Literature Review #8: Self-Shadowed Disks

Explaining UX Orionis Star Variability with Self-Shadowed Disks

C.P. Dullemond, M.E. Van Den Ancker, B. Acke, and R. van Boekel

2003

 

The purpose of this paper is to delineate the problems with the current models of where the dust filaments responsible for the UXOR characteristics originate and propose a better model. The models that the authors are critiquing are that the obscuration events are caused by protocometary clouds or comets. Which they reject noting that the model is not consistent with observed SEDs of UXORs. They then go into discussing the idea of protoplanetary disks around the stars and what geometry could explain the observed phenomena. The main proposal for the disk geometry around these stars was a flared disk. However, if that was the case then the obscuring dust would be in the outer regions of the disk and thus would not be able to account for the variations seen in UXORs. Even adding a puffed up inner rim like Natta et al. (2001) then flared disk would still obscure the star totally and thus would not be seen as HAeBe star. So it’s a logical impossibility for UXORs to be the product of a flared disk.

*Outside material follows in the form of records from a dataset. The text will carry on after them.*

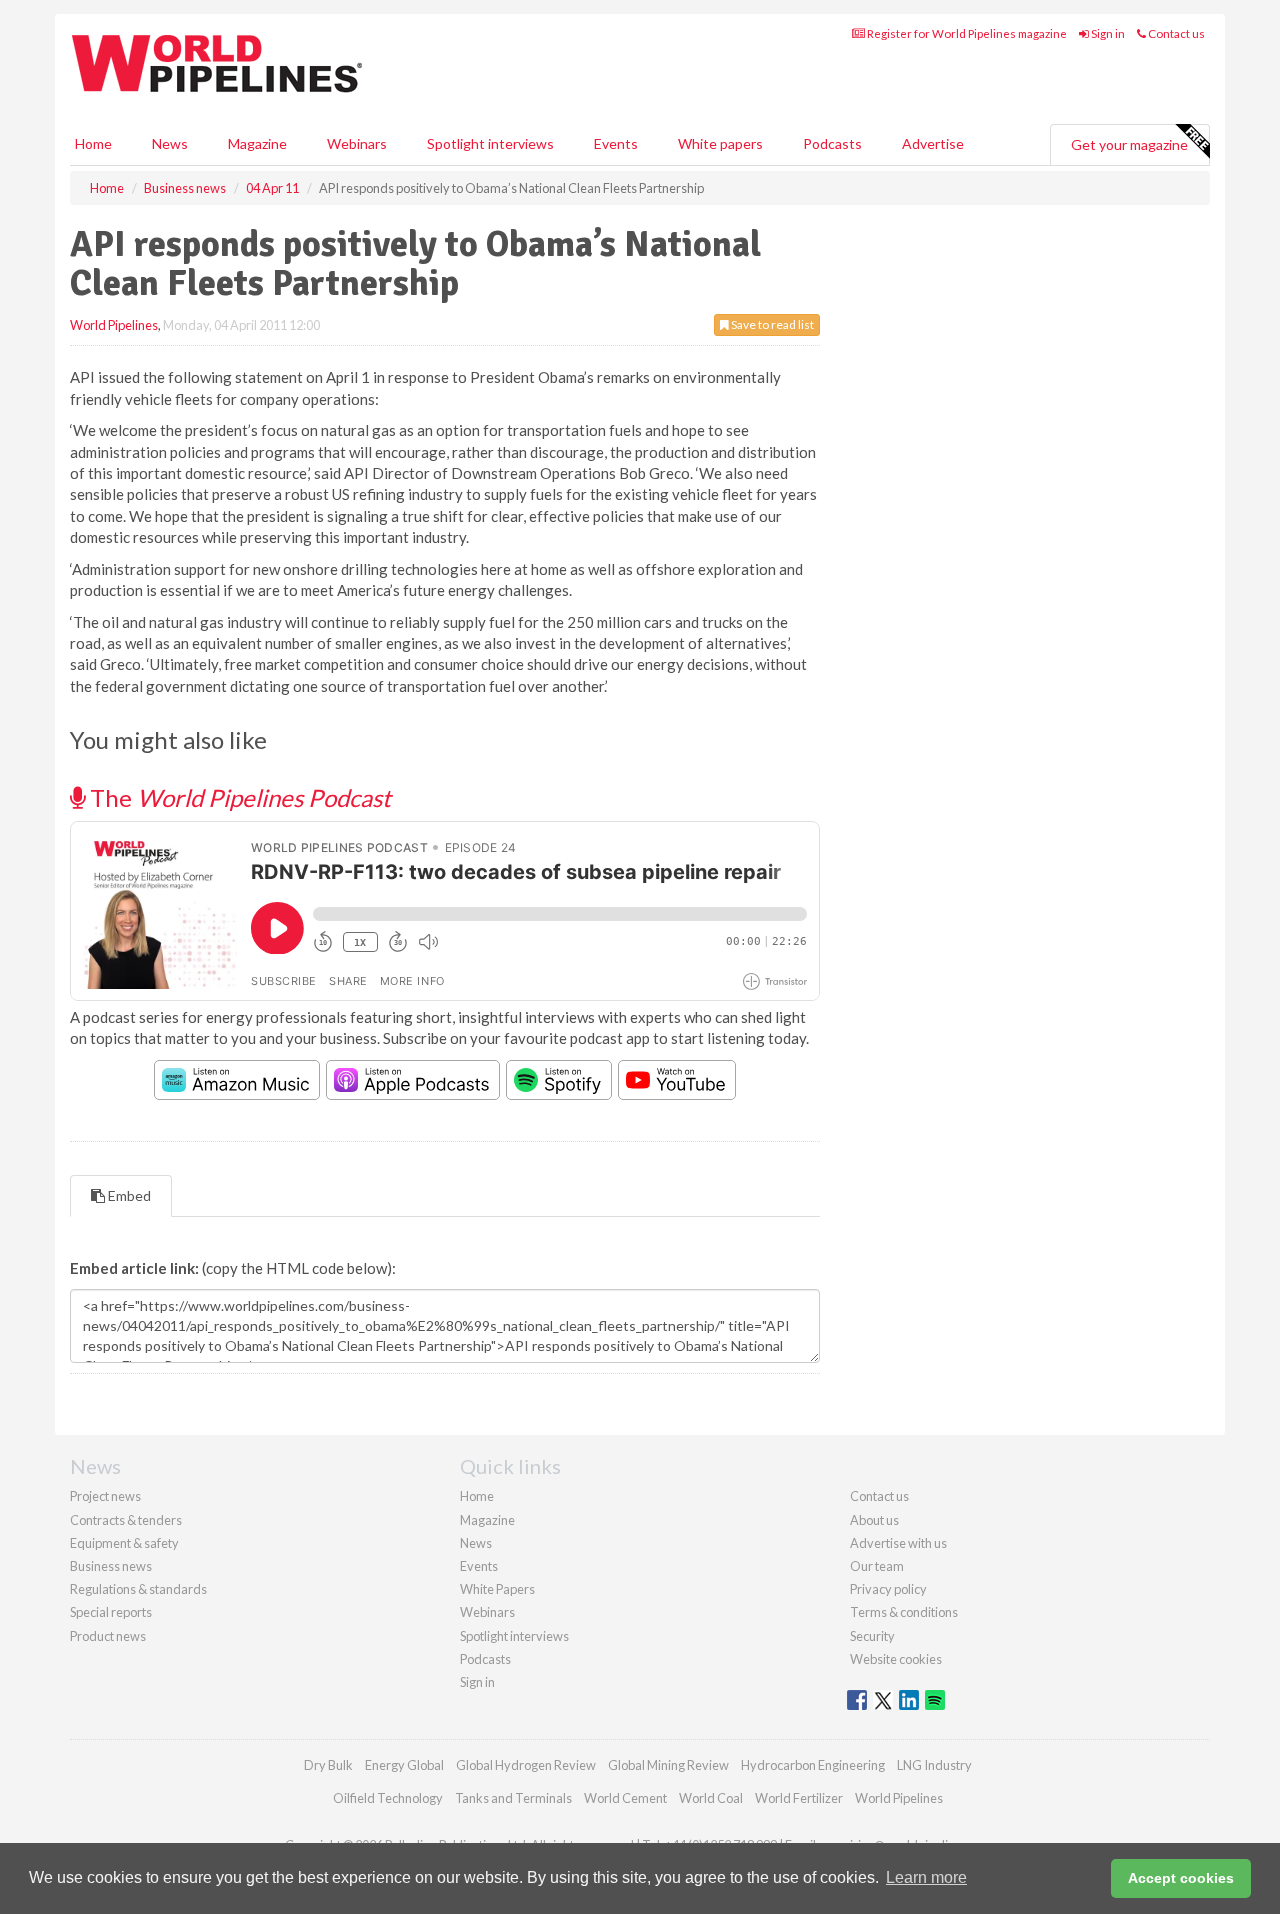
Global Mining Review (668, 1765)
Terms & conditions (904, 1612)
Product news (108, 1636)
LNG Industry (934, 1765)
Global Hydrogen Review (526, 1765)
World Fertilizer (799, 1798)
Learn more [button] (926, 1877)
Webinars (357, 143)
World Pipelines (114, 325)
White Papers (497, 1589)
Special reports (111, 1612)
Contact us (1175, 33)
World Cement (625, 1798)
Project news (105, 1496)
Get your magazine (1129, 144)
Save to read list (771, 324)
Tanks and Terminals (513, 1798)
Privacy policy (888, 1589)
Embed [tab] (128, 1195)
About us (874, 1520)
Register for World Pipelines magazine (966, 33)
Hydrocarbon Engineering (813, 1765)
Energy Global (404, 1765)
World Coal (711, 1798)
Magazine (257, 143)
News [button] (170, 143)
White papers (720, 143)
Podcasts (832, 143)
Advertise (933, 143)
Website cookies (896, 1659)
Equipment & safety (124, 1543)
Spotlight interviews (490, 143)
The (238, 797)
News (476, 1543)
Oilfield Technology (388, 1798)
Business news (111, 1566)
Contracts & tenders (126, 1520)
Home (93, 143)
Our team (877, 1566)
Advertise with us (898, 1543)
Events (616, 143)
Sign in (1107, 33)
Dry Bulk (328, 1765)
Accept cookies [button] (1181, 1878)
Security (872, 1636)
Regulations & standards (138, 1589)
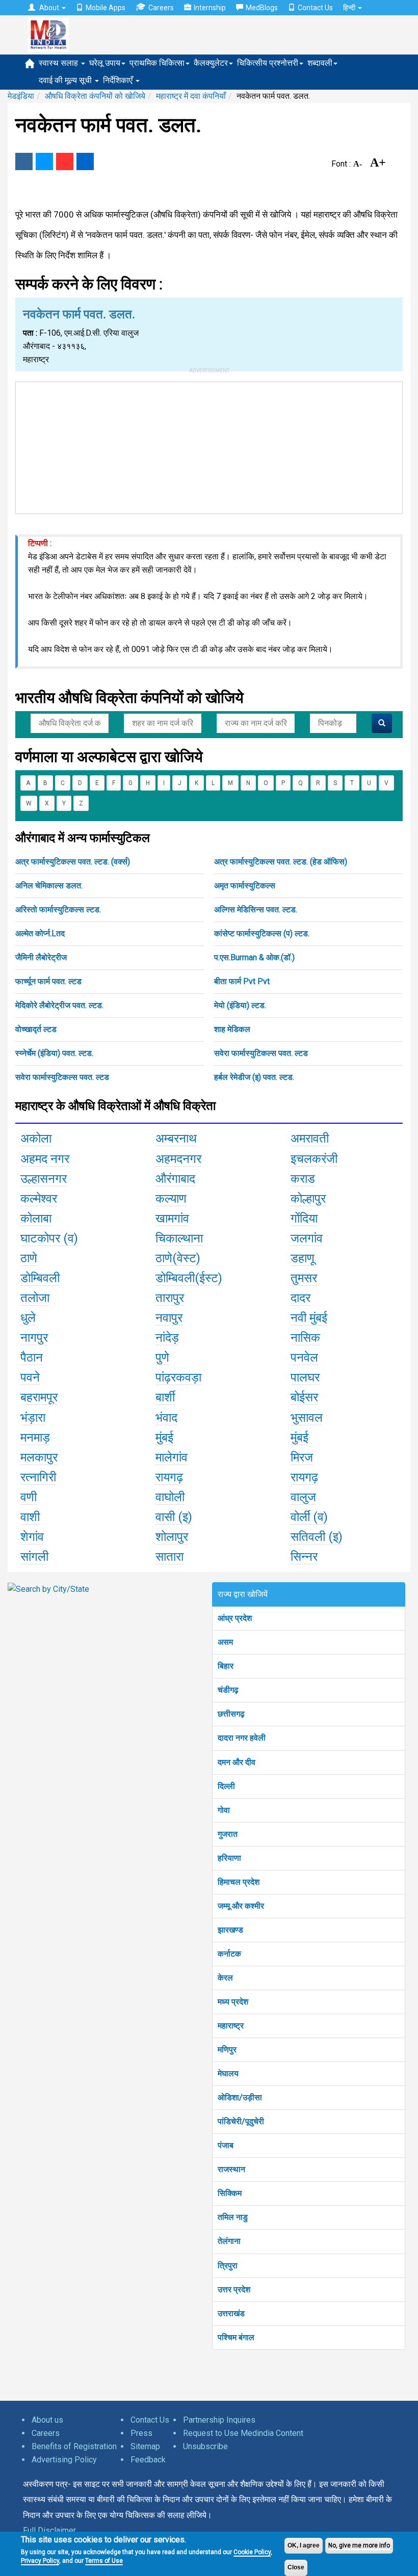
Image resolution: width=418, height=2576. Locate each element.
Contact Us (315, 8)
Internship (210, 8)
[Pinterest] (64, 161)
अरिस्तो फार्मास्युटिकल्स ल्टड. (58, 909)
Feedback (148, 2459)
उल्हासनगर (43, 1179)
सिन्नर (304, 1557)
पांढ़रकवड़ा (178, 1377)
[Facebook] (24, 161)
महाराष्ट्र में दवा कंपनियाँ (191, 96)
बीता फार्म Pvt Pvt (242, 981)
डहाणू (303, 1258)
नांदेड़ (167, 1338)
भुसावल (307, 1418)
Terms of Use (104, 2560)
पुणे (162, 1357)
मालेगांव (171, 1457)
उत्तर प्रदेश (234, 2289)
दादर (300, 1298)
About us (47, 2420)
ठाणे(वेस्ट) (177, 1258)
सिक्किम (230, 2193)
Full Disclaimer (49, 2530)
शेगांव (32, 1537)
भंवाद (166, 1418)
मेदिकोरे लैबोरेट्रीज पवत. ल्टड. (59, 1005)
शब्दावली (319, 63)
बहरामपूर (39, 1397)
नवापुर (168, 1318)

What the authors propose is a self-shadowed disk with a puffed up inner rim.

[Aside: I really need to get some sort of drawing program on my computer so I can make diagrams.]

The puffed inner rim would be the source of obscuring clouds and the outer, self-shadowed part would not obscure the cloud and inner rim.

What the authors do to provide evidence for this model is try to correlate SED shape with UXOR stars. Our of 86 HAeBe stars they determined that 47 belong to Group I and 39 belong to Group II. Then by defining UXORs as stars spectral type B9 or later and experience variations of ~1 magnitude on time scales of days or weeks they determined that 10 UXORs are in in Group II and 1 in Group I. The authors associate self-shadowed disks with modest FIR excess. So they conclude that “UXOR-type phenomena should only occur in in self-shadowed disk,”

I think that overall the self-shadowed disk is an good way of looking at the system. And I have now sorted out most of my confusion from my  previous post. It’s not disk geometry vs. obscuration by dust clouds, it’s about understanding where in the disk geometry the dust clouds originate. And I think I’m understanding that these “dust clouds” or “obscuring clouds” are the planetesismals that other papers refer to.

There are a couple things that bother me about this paper. First, the sample in this paper did not include any T Tauri stars and T Tauri stars produce UXORs as well. So T Tauri stars would have to have a self-shadowed disk. The authors touch on this point at the very end of the paper by qualitatively saying that there would be a lot less T Tauri UXORs than HAeBe UXORs. Which is true but it is unsatisfying that they did not go into understanding how a T Tauri star would produce the same disk structure of a HAeBe star. Also, I just want to double check there use of Group I and Group II.

And the talk about the different time scales from the different dust cloud origins interested me. I wonder where dust clouds would have to originate to explain the ~100 day variation we observed at MMO.